On August 18, 2006, Ionatron, Inc. (the “Company”) entered into an employment agreement with Dana A. Marshall that provides for Mr. Marshall’s employment as the Company’s President and Chief Executive Officer at an annual base salary of $250,000. The agreement provides for Mr. Marshall to receive a signing bonus of $15,000 and for his eligibility to receive during each employment year during the term of the Agreement an annual incentive bonus (“Incentive Bonus”) in each calendar year of up to 50% of his base salary (except for the 2006 fiscal year where the Incentive Bonus will be determined by the Compensation Committee) if the Company achieves goals and objectives established by the Compensation Committee.
 
Mr.
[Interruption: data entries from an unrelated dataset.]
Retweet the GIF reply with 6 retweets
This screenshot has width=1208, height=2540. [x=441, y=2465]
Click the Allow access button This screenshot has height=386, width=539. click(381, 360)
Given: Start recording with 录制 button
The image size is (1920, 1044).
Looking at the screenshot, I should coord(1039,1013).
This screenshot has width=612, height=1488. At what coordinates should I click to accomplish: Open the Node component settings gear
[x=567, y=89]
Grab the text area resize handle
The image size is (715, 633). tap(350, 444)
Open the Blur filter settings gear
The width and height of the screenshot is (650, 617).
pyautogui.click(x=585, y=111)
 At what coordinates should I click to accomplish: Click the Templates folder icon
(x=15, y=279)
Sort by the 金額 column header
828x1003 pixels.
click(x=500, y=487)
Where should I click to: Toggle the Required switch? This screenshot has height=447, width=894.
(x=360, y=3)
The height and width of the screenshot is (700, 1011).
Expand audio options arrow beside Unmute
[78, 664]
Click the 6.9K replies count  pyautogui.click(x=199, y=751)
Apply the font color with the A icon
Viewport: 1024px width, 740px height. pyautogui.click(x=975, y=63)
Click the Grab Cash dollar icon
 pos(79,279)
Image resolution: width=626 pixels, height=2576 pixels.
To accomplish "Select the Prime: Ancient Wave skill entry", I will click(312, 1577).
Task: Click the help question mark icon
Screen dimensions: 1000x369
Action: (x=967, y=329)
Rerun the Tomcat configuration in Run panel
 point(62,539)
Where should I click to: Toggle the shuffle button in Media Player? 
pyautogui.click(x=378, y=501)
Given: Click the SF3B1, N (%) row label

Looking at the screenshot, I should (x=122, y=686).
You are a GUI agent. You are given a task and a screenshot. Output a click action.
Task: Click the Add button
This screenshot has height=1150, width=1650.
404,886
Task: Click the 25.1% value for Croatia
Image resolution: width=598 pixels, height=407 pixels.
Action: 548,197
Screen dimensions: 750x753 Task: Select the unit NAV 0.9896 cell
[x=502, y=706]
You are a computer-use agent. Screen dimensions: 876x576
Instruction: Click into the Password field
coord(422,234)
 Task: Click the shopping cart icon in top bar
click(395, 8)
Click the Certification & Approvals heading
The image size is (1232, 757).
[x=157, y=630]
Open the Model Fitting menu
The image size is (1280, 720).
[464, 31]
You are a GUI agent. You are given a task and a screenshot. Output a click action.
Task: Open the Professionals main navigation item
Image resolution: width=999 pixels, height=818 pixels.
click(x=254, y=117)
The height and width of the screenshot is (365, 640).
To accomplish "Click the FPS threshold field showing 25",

Marshall is also entitled to customary benefits, including participation in employee benefit plans, and reasonable travel and entertainment expenses, as well as a temporary housing allowance. The employment agreement provides that if his employment is terminated without cause, Mr. Marshall will receive an amount equal to his base salary then in effect for a period of six (6) months plus the pro rata portion of any Incentive Bonus earned in any employment year through the date of his termination. The Company may, terminate the employment agreement without cause, and Mr. Marshall may terminate the employment agreement, in each case, upon thirty (30) days written notice.
 
Pursuant to the agreement and as an inducement to his joining the Company, on August 18, 2006, Mr. Marshall was also granted Non-Qualified Stock Options outside of a stockholder approved plan to purchase 800,000 shares of the Company's common stock, par value $0.001 per share, with an exercise price equal to $6.30, the closing sale price of the common stock on August 17, 2006, which was the most recent sale price prior to the grant. The options become exercisable as to (i) 200,000 shares on August 18, 2007, (ii) an additional 200,000 shares on August 18, 2008; (iii) an additional 200,000 shares on August 18, 2009 and (iv) the remaining 200,000 shares on August 18, 2010. The options expire on August 18, 2011, subject to earlier expiration under certain conditions. The unvested portion of these options will automatically vest upon a change in control.
 
The options granted to Mr. Marshall were issued in private transactions pursuant to exemptions from registration under Section 2(a)(3) or Section 4(2) of the Securities Act of 1933, as amended.
 
On August 18, 2006, the Company’s Board of Directors approved payments to each of James A. McDivitt and James K. Harlan as director compensation for their respective service as members of the Board at the rate of $50,000 per year, retroactive to January 1, 2006.
 
Item 5.02. Departure of Directors or Principal Officers; Election of Directors; Appointment of Principal Officers.
 
On August 18, 2006, the Board of Directors of the Company appointed Dana A. Marshall as the Company’s President and Chief Executive Officer and a Class I member of the Company’s Board of Directors, succeeding Thomas Dearmin, who was elected Vice Chairman of the Company and will continue to serve as a director of the Company with special responsibilities for strategic planning.
 



The description of Mr. Marshall’s employment agreement contained in Item 1.01 of this Form 8-K is incorporated by reference into this Item 5.02.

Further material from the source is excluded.